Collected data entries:
........

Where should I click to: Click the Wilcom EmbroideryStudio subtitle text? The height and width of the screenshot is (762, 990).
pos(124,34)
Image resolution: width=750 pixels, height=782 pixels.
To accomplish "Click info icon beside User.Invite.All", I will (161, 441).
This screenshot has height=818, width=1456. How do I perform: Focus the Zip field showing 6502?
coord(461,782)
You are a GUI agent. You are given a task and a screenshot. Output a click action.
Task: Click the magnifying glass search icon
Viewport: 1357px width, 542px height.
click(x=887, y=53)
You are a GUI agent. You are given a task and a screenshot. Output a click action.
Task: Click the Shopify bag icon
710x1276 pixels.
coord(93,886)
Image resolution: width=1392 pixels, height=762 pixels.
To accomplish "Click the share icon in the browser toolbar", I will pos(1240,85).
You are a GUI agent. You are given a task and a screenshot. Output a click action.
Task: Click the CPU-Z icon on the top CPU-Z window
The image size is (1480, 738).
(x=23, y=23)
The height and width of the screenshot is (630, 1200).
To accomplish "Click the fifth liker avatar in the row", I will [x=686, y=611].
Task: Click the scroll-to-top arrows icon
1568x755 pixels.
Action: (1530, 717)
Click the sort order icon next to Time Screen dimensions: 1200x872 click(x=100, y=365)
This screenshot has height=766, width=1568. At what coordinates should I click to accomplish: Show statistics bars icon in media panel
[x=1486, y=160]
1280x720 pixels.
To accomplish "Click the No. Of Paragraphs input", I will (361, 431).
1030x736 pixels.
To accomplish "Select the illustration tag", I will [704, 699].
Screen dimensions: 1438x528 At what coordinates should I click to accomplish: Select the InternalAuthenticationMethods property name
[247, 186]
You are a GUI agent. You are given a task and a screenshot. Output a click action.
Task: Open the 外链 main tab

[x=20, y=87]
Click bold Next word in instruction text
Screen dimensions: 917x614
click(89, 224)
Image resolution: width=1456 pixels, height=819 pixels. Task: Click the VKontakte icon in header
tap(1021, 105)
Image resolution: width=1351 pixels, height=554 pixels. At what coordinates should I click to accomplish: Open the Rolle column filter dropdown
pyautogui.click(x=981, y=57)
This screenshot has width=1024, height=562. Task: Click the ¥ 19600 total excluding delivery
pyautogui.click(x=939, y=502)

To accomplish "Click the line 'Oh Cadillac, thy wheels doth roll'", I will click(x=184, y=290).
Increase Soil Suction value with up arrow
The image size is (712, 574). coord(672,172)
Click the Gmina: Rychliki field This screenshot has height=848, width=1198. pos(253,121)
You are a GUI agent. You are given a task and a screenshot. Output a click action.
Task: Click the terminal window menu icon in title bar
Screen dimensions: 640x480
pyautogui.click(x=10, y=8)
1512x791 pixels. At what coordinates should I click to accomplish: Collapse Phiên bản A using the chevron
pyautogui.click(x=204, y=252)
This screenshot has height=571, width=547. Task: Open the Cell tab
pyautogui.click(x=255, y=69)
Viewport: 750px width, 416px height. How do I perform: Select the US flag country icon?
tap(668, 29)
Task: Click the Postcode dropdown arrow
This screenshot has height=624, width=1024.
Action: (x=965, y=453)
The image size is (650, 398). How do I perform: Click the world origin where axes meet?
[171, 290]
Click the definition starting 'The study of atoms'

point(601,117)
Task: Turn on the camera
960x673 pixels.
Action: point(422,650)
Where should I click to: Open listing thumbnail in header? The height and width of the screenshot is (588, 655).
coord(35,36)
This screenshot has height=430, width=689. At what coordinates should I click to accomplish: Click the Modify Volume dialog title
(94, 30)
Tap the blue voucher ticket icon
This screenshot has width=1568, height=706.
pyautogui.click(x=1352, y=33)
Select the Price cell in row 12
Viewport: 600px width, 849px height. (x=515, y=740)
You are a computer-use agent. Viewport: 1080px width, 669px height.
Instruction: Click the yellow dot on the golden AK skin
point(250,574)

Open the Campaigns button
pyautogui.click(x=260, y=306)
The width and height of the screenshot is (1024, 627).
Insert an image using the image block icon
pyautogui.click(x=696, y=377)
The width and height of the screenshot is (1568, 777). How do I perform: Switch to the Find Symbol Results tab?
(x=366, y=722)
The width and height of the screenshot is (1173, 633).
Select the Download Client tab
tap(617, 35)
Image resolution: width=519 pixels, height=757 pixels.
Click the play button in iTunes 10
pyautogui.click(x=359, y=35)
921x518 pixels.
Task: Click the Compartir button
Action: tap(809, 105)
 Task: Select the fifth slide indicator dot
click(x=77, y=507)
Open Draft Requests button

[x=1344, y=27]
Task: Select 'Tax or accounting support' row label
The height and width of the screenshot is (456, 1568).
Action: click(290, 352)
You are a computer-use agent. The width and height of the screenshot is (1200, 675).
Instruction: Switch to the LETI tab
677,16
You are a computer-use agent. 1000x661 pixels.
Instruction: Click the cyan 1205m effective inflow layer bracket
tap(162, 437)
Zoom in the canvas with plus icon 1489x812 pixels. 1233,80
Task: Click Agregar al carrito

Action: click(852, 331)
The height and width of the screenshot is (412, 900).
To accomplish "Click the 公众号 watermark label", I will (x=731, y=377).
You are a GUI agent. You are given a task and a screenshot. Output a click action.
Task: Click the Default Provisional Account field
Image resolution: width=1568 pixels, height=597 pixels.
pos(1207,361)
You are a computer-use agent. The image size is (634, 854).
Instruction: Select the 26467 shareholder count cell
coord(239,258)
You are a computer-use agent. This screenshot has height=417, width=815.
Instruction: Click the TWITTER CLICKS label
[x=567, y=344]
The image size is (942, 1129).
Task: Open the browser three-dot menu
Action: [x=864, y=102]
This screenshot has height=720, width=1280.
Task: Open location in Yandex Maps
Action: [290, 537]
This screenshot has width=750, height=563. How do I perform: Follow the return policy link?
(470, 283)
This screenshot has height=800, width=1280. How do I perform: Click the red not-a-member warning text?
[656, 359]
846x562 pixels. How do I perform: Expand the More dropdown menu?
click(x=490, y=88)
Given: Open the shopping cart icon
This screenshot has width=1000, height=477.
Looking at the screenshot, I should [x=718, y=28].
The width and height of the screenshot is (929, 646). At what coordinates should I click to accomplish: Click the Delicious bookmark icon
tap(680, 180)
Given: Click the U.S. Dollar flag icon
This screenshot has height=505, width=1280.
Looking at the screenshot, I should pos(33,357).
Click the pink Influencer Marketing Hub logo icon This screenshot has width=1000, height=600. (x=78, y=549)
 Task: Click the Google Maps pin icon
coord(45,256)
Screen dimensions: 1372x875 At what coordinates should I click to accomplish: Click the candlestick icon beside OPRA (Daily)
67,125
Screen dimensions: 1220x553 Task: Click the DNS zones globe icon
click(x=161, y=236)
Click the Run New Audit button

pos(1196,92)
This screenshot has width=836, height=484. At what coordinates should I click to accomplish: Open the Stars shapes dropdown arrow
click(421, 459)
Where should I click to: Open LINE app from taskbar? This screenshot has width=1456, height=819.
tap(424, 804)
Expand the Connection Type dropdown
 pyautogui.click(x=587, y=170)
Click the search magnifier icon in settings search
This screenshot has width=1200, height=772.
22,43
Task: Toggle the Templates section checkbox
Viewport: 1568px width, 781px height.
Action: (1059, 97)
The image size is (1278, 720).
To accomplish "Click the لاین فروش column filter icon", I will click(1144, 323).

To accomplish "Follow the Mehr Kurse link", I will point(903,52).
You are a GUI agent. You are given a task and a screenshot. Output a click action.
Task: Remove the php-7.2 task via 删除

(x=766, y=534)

........

The response must be an exact reproduction of all the entries.

Where should I click to: Click the Wilcom EmbroideryStudio subtitle text? The height and width of the screenshot is (762, 990).
pos(124,34)
Image resolution: width=750 pixels, height=782 pixels.
To accomplish "Click info icon beside User.Invite.All", I will (161, 441).
This screenshot has height=818, width=1456. How do I perform: Focus the Zip field showing 6502?
coord(461,782)
You are a GUI agent. You are given a task and a screenshot. Output a click action.
Task: Click the magnifying glass search icon
Viewport: 1357px width, 542px height.
click(x=887, y=53)
You are a GUI agent. You are given a task and a screenshot. Output a click action.
Task: Click the Shopify bag icon
710x1276 pixels.
coord(93,886)
Image resolution: width=1392 pixels, height=762 pixels.
To accomplish "Click the share icon in the browser toolbar", I will pos(1240,85).
You are a GUI agent. You are given a task and a screenshot. Output a click action.
Task: Click the CPU-Z icon on the top CPU-Z window
The image size is (1480, 738).
(x=23, y=23)
The height and width of the screenshot is (630, 1200).
To accomplish "Click the fifth liker avatar in the row", I will [x=686, y=611].
Task: Click the scroll-to-top arrows icon
1568x755 pixels.
Action: (1530, 717)
Click the sort order icon next to Time Screen dimensions: 1200x872 click(x=100, y=365)
This screenshot has height=766, width=1568. At what coordinates should I click to accomplish: Show statistics bars icon in media panel
[x=1486, y=160]
1280x720 pixels.
To accomplish "Click the No. Of Paragraphs input", I will (361, 431).
1030x736 pixels.
To accomplish "Select the illustration tag", I will [704, 699].
Screen dimensions: 1438x528 At what coordinates should I click to accomplish: Select the InternalAuthenticationMethods property name
[247, 186]
You are a GUI agent. You are given a task and a screenshot. Output a click action.
Task: Open the 外链 main tab

[x=20, y=87]
Click bold Next word in instruction text
Screen dimensions: 917x614
click(89, 224)
Image resolution: width=1456 pixels, height=819 pixels. Task: Click the VKontakte icon in header
tap(1021, 105)
Image resolution: width=1351 pixels, height=554 pixels. At what coordinates should I click to accomplish: Open the Rolle column filter dropdown
pyautogui.click(x=981, y=57)
This screenshot has width=1024, height=562. Task: Click the ¥ 19600 total excluding delivery
pyautogui.click(x=939, y=502)

To accomplish "Click the line 'Oh Cadillac, thy wheels doth roll'", I will click(x=184, y=290).
Increase Soil Suction value with up arrow
The image size is (712, 574). coord(672,172)
Click the Gmina: Rychliki field This screenshot has height=848, width=1198. pos(253,121)
You are a GUI agent. You are given a task and a screenshot. Output a click action.
Task: Click the terminal window menu icon in title bar
Screen dimensions: 640x480
pyautogui.click(x=10, y=8)
1512x791 pixels. At what coordinates should I click to accomplish: Collapse Phiên bản A using the chevron
pyautogui.click(x=204, y=252)
This screenshot has height=571, width=547. Task: Open the Cell tab
pyautogui.click(x=255, y=69)
Viewport: 750px width, 416px height. How do I perform: Select the US flag country icon?
tap(668, 29)
Task: Click the Postcode dropdown arrow
This screenshot has height=624, width=1024.
Action: (x=965, y=453)
The image size is (650, 398). How do I perform: Click the world origin where axes meet?
[171, 290]
Click the definition starting 'The study of atoms'

point(601,117)
Task: Turn on the camera
960x673 pixels.
Action: point(422,650)
Where should I click to: Open listing thumbnail in header? The height and width of the screenshot is (588, 655).
coord(35,36)
This screenshot has height=430, width=689. At what coordinates should I click to accomplish: Click the Modify Volume dialog title
(94, 30)
Tap the blue voucher ticket icon
This screenshot has width=1568, height=706.
pyautogui.click(x=1352, y=33)
Select the Price cell in row 12
Viewport: 600px width, 849px height. (x=515, y=740)
You are a computer-use agent. Viewport: 1080px width, 669px height.
Instruction: Click the yellow dot on the golden AK skin
point(250,574)

Open the Campaigns button
pyautogui.click(x=260, y=306)
The width and height of the screenshot is (1024, 627).
Insert an image using the image block icon
pyautogui.click(x=696, y=377)
The width and height of the screenshot is (1568, 777). How do I perform: Switch to the Find Symbol Results tab?
(x=366, y=722)
The width and height of the screenshot is (1173, 633).
Select the Download Client tab
tap(617, 35)
Image resolution: width=519 pixels, height=757 pixels.
Click the play button in iTunes 10
pyautogui.click(x=359, y=35)
921x518 pixels.
Task: Click the Compartir button
Action: tap(809, 105)
 Task: Select the fifth slide indicator dot
click(x=77, y=507)
Open Draft Requests button

[x=1344, y=27]
Task: Select 'Tax or accounting support' row label
The height and width of the screenshot is (456, 1568).
Action: click(290, 352)
You are a computer-use agent. The width and height of the screenshot is (1200, 675).
Instruction: Switch to the LETI tab
677,16
You are a computer-use agent. 1000x661 pixels.
Instruction: Click the cyan 1205m effective inflow layer bracket
tap(162, 437)
Zoom in the canvas with plus icon 1489x812 pixels. 1233,80
Task: Click Agregar al carrito

Action: click(852, 331)
The height and width of the screenshot is (412, 900).
To accomplish "Click the 公众号 watermark label", I will (x=731, y=377).
You are a GUI agent. You are given a task and a screenshot. Output a click action.
Task: Click the Default Provisional Account field
Image resolution: width=1568 pixels, height=597 pixels.
pos(1207,361)
You are a computer-use agent. The image size is (634, 854).
Instruction: Select the 26467 shareholder count cell
coord(239,258)
You are a computer-use agent. This screenshot has height=417, width=815.
Instruction: Click the TWITTER CLICKS label
[x=567, y=344]
The image size is (942, 1129).
Task: Open the browser three-dot menu
Action: [x=864, y=102]
This screenshot has height=720, width=1280.
Task: Open location in Yandex Maps
Action: [290, 537]
This screenshot has width=750, height=563. How do I perform: Follow the return policy link?
(470, 283)
This screenshot has height=800, width=1280. How do I perform: Click the red not-a-member warning text?
[656, 359]
846x562 pixels. How do I perform: Expand the More dropdown menu?
click(x=490, y=88)
Given: Open the shopping cart icon
This screenshot has width=1000, height=477.
Looking at the screenshot, I should [x=718, y=28].
The width and height of the screenshot is (929, 646). At what coordinates should I click to accomplish: Click the Delicious bookmark icon
tap(680, 180)
Given: Click the U.S. Dollar flag icon
This screenshot has height=505, width=1280.
Looking at the screenshot, I should pos(33,357).
Click the pink Influencer Marketing Hub logo icon This screenshot has width=1000, height=600. (x=78, y=549)
 Task: Click the Google Maps pin icon
coord(45,256)
Screen dimensions: 1372x875 At what coordinates should I click to accomplish: Click the candlestick icon beside OPRA (Daily)
67,125
Screen dimensions: 1220x553 Task: Click the DNS zones globe icon
click(x=161, y=236)
Click the Run New Audit button

pos(1196,92)
This screenshot has width=836, height=484. At what coordinates should I click to accomplish: Open the Stars shapes dropdown arrow
click(421, 459)
Where should I click to: Open LINE app from taskbar? This screenshot has width=1456, height=819.
tap(424, 804)
Expand the Connection Type dropdown
 pyautogui.click(x=587, y=170)
Click the search magnifier icon in settings search
This screenshot has width=1200, height=772.
22,43
Task: Toggle the Templates section checkbox
Viewport: 1568px width, 781px height.
Action: (1059, 97)
The image size is (1278, 720).
To accomplish "Click the لاین فروش column filter icon", I will click(1144, 323).

To accomplish "Follow the Mehr Kurse link", I will point(903,52).
You are a GUI agent. You are given a task and a screenshot. Output a click action.
Task: Remove the php-7.2 task via 删除

(x=766, y=534)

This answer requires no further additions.